Marge de manœuvre malaisée
Les pouvoirs publics ont donc les choses en main grâce à cette alliance objective. Toutefois, leur marge de manœuvre est malaisée. La crise économique qui pèse sur le pays et l’étroitesse de ses perspectives mettraient au défi les plus aguerris des managers. Les recettes de l’Algérie dépendent à 98% du prix du baril de pétrole, aujourd’hui bien bas. Elles ne peuvent, par conséquent, pas garantir un climat social serein. C’est pourquoi Abdelmadjid Tebboune a multiplié les ordres lors du Conseil des ministres pour débloquer la machine à produire et à prospérer.
Il a ainsi instruit le gouvernement de mettre en place dans l’immédiat les « axes du plan d’action relatif au développement de la production d’hydrogène vert ». Il a en outre insisté sur le « lancement du projet de réalisation de 1 000 mégawatts d’énergie solaire durant l’année en cours ».
Le chef de l’Etat a, d’autre part, exhorté son équipe à « entamer l’exploitation effective de la mine de fer de Gar Djebilet, dans les plus brefs délais (…) jusqu’à atteindre les objectifs tracés en matière d’approvisionnement du marché national en acier et d’exportation de ses dérivés pour la prochaine étape ». Il a de même multiplié les directives envers les responsables du secteur industriel pour les inciter à se mettre séance tenante au travail pour diversifier les sources de revenus de l’Etat, notamment par la valorisation du domaine minier.
Il s’agit donc d’investissements lourds qui nécessitent un financement de taille proportionnelle, sauf que les caisses de l’Etat sont actuellement incapables d’honorer de telles ambitions, à moins de solliciter des crédits extérieurs. Or, dès son installation, Tebboune a écarté de manière irrévocable l’endettement.
La plaie du financement de l’économie
Le financement de l’économie est justement l’autre plaie à laquelle le Conseil des ministres a voulu s’attaquer. Il a prévu à cet effet de mettre en place « une batterie de mesures relatives à la prise en charge des incidences de la crise sanitaire, à l’appui du programme de développement dans les zones d’ombre, aux dispositions législatives d’encouragement de la finance islamique et de l’investissement dans des secteurs vitaux ».
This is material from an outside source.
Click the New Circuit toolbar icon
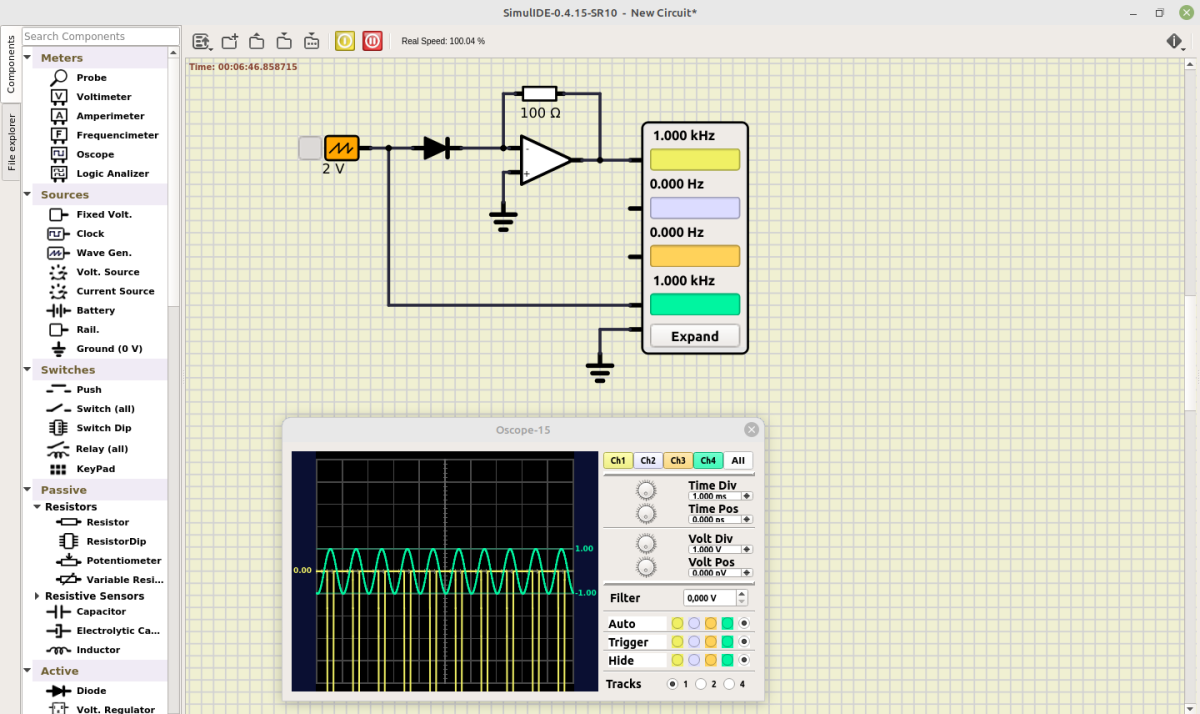 click(x=229, y=41)
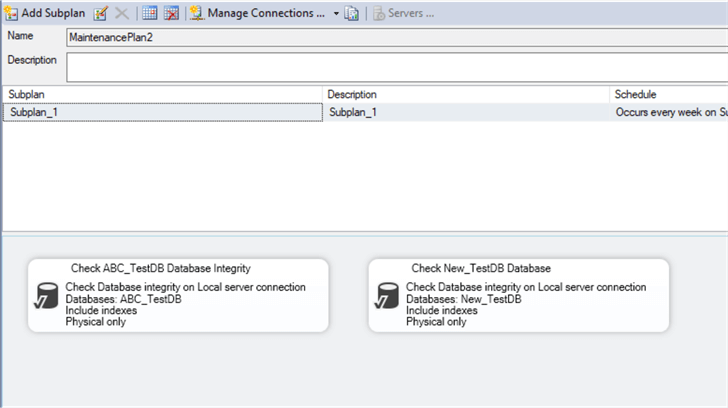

En parallèle, et en guise d’option défensive, il a décidé la mise sur pied d’un mécanisme « devant accueillir les fonds et biens détournés et confisqués en vertu de décisions de justice dans le cadre des affaires de lutte contre la corruption ».
L’Etat est, par ailleurs, déterminé à encourager « l’inclusion financière en vue de capter les fonds en circulation dans le marché parallèle, notamment à travers une émission de bons de trésor ». Et pour réduire la dilapidation des ressources financières publiques, le Gouvernement a la charge « de poursuivre l’examen de la méthode adéquate permettant de revoir à la baisse le nombre des fonds spéciaux et les inclure dans le processus ordinaire de gestion des recettes et dépenses de l »Etat avec toute la transparence et l’efficacité requises pour une meilleure maîtrise du budget général de l’Etat ».
C’est donc un mini plan de sauvetage du pays qu’annonce le dernier communiqué du Conseil des ministres mais sans désigner les moyens de le réaliser. Ereinté par la dégradation de leur pouvoir d’achat et du climat anxiogène produit par la pandémie mondiale, les citoyens ont besoin de croire dans les capacités de leur pays à surmonter l’incertitude à un moment où tout inspire les craintes et la morosité.